___ ITEMS ___

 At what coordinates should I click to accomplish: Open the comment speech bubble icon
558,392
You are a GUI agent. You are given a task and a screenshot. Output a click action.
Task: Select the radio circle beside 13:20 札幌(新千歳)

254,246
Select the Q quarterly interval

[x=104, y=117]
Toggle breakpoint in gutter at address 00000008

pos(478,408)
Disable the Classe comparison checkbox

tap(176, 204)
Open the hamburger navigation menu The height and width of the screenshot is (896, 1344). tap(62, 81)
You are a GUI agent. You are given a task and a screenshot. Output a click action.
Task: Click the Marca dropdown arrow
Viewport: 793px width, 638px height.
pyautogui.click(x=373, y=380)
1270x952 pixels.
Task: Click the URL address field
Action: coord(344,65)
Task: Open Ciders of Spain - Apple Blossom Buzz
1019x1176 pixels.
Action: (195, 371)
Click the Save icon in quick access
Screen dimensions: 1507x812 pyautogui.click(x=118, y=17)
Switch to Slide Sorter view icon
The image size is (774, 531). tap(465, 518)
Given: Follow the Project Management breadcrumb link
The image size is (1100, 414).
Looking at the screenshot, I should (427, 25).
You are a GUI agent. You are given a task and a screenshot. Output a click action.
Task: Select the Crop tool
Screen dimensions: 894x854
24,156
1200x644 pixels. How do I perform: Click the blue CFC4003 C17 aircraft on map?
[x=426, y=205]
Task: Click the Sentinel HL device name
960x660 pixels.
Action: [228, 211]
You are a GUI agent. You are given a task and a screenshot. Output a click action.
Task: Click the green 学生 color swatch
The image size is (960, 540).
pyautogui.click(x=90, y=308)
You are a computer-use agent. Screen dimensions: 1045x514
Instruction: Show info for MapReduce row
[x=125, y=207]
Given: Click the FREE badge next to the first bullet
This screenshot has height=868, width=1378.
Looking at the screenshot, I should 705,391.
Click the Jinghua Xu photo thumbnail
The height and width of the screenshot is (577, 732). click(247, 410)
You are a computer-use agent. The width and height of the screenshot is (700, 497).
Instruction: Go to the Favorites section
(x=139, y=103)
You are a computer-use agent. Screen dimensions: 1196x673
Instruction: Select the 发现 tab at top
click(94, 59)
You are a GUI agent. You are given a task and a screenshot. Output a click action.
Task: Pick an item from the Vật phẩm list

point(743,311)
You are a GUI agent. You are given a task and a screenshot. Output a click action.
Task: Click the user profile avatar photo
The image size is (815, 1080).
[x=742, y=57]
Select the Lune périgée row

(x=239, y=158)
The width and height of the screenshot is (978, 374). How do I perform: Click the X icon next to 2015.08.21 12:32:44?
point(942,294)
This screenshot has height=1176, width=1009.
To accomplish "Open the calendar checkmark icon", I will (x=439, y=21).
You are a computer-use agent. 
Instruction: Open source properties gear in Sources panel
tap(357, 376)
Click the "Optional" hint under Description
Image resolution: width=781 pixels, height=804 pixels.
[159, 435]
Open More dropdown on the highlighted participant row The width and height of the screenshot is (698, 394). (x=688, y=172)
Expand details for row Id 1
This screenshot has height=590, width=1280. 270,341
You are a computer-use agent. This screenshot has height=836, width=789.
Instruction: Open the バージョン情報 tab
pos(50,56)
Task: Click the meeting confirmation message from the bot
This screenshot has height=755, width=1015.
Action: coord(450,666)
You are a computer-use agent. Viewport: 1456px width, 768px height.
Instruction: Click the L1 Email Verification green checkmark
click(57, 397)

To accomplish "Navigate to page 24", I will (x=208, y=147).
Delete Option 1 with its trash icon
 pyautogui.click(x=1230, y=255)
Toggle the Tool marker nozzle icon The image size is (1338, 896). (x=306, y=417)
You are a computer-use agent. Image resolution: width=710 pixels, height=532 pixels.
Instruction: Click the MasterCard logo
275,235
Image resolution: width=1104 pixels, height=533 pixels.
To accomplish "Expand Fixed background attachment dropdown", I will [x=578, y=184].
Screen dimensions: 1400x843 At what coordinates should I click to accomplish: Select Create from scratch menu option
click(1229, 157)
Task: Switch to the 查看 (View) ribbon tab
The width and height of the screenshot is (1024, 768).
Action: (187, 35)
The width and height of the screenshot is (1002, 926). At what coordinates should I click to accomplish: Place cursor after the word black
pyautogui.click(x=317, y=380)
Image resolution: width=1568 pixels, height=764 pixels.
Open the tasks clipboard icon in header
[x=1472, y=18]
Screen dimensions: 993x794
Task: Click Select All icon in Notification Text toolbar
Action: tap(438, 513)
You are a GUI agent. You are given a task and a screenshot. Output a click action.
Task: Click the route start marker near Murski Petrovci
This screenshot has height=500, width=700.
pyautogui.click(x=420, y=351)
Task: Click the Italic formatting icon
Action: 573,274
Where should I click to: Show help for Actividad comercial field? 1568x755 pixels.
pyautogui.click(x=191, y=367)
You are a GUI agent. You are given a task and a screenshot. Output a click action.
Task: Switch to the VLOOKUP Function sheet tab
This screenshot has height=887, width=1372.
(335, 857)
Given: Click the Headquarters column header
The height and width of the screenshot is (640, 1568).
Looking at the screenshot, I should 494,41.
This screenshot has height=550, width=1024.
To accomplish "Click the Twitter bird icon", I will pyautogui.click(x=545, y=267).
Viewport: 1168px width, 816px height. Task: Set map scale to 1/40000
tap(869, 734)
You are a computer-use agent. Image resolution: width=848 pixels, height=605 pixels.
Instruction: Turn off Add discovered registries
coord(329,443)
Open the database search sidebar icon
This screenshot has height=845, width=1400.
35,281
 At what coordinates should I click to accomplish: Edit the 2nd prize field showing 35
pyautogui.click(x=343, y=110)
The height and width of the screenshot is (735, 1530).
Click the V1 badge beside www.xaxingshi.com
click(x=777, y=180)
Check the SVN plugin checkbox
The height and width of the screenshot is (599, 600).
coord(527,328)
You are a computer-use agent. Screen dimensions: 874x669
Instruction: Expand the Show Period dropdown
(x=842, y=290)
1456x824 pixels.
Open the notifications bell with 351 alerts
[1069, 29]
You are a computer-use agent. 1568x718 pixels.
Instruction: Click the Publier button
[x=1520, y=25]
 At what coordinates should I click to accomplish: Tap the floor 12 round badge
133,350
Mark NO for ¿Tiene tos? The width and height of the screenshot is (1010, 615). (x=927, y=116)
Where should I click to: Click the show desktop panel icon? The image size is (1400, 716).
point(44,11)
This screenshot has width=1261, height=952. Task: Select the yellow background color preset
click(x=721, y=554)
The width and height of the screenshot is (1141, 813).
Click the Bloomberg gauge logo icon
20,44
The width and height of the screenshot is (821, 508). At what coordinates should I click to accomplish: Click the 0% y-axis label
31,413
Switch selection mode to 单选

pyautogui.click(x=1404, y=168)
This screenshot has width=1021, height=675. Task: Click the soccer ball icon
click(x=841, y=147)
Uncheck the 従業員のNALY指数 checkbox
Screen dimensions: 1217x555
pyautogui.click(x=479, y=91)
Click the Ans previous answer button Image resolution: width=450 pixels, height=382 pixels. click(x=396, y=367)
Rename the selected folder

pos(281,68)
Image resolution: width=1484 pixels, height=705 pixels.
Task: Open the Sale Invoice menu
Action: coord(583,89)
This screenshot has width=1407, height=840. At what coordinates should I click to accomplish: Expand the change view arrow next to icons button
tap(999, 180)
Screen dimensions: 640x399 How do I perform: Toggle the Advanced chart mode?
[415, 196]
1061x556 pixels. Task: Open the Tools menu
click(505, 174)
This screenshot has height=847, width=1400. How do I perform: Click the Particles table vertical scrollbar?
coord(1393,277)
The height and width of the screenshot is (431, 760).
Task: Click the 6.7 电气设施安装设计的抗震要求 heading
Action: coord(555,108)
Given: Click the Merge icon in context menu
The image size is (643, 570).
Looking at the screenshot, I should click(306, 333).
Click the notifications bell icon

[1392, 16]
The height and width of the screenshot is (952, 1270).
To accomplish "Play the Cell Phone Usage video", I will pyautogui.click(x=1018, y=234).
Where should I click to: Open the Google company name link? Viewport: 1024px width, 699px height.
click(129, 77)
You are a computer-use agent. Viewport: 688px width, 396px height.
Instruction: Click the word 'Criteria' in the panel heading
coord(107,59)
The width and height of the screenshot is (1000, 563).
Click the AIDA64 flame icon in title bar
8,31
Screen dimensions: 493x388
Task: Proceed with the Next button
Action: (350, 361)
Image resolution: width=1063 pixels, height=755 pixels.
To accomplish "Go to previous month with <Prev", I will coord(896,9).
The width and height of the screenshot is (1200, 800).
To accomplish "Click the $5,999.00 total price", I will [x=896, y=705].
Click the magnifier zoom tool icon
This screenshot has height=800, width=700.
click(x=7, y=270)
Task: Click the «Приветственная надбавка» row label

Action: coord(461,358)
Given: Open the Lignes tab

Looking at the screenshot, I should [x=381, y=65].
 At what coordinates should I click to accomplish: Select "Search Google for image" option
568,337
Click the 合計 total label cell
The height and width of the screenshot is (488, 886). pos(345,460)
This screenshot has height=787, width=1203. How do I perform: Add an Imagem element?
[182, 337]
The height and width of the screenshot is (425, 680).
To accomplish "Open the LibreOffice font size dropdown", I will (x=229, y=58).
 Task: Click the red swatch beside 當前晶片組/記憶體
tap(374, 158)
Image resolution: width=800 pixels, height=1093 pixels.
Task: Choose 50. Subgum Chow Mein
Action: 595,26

___

PROBLEM TO SOLVE
Edit the rows from the start through the line containing "The height and width of the screenshot is (577, 732).", changing "GUI agent" to "computer-use agent" and leaving everything else unchanged. Give back only those lines.

ANSWER BELOW
 At what coordinates should I click to accomplish: Open the comment speech bubble icon
558,392
You are a computer-use agent. You are given a task and a screenshot. Output a click action.
Task: Select the radio circle beside 13:20 札幌(新千歳)

254,246
Select the Q quarterly interval

[x=104, y=117]
Toggle breakpoint in gutter at address 00000008

pos(478,408)
Disable the Classe comparison checkbox

tap(176, 204)
Open the hamburger navigation menu The height and width of the screenshot is (896, 1344). tap(62, 81)
You are a computer-use agent. You are given a task and a screenshot. Output a click action.
Task: Click the Marca dropdown arrow
Viewport: 793px width, 638px height.
pyautogui.click(x=373, y=380)
1270x952 pixels.
Task: Click the URL address field
Action: coord(344,65)
Task: Open Ciders of Spain - Apple Blossom Buzz
1019x1176 pixels.
Action: (195, 371)
Click the Save icon in quick access
Screen dimensions: 1507x812 pyautogui.click(x=118, y=17)
Switch to Slide Sorter view icon
The image size is (774, 531). tap(465, 518)
Given: Follow the Project Management breadcrumb link
The image size is (1100, 414).
Looking at the screenshot, I should (427, 25).
You are a computer-use agent. You are given a task and a screenshot. Output a click action.
Task: Select the Crop tool
Screen dimensions: 894x854
24,156
1200x644 pixels. How do I perform: Click the blue CFC4003 C17 aircraft on map?
[x=426, y=205]
Task: Click the Sentinel HL device name
960x660 pixels.
Action: [228, 211]
You are a computer-use agent. You are given a task and a screenshot. Output a click action.
Task: Click the green 学生 color swatch
The image size is (960, 540).
pyautogui.click(x=90, y=308)
You are a computer-use agent. Screen dimensions: 1045x514
Instruction: Show info for MapReduce row
[x=125, y=207]
Given: Click the FREE badge next to the first bullet
This screenshot has height=868, width=1378.
Looking at the screenshot, I should 705,391.
Click the Jinghua Xu photo thumbnail
The height and width of the screenshot is (577, 732). click(247, 410)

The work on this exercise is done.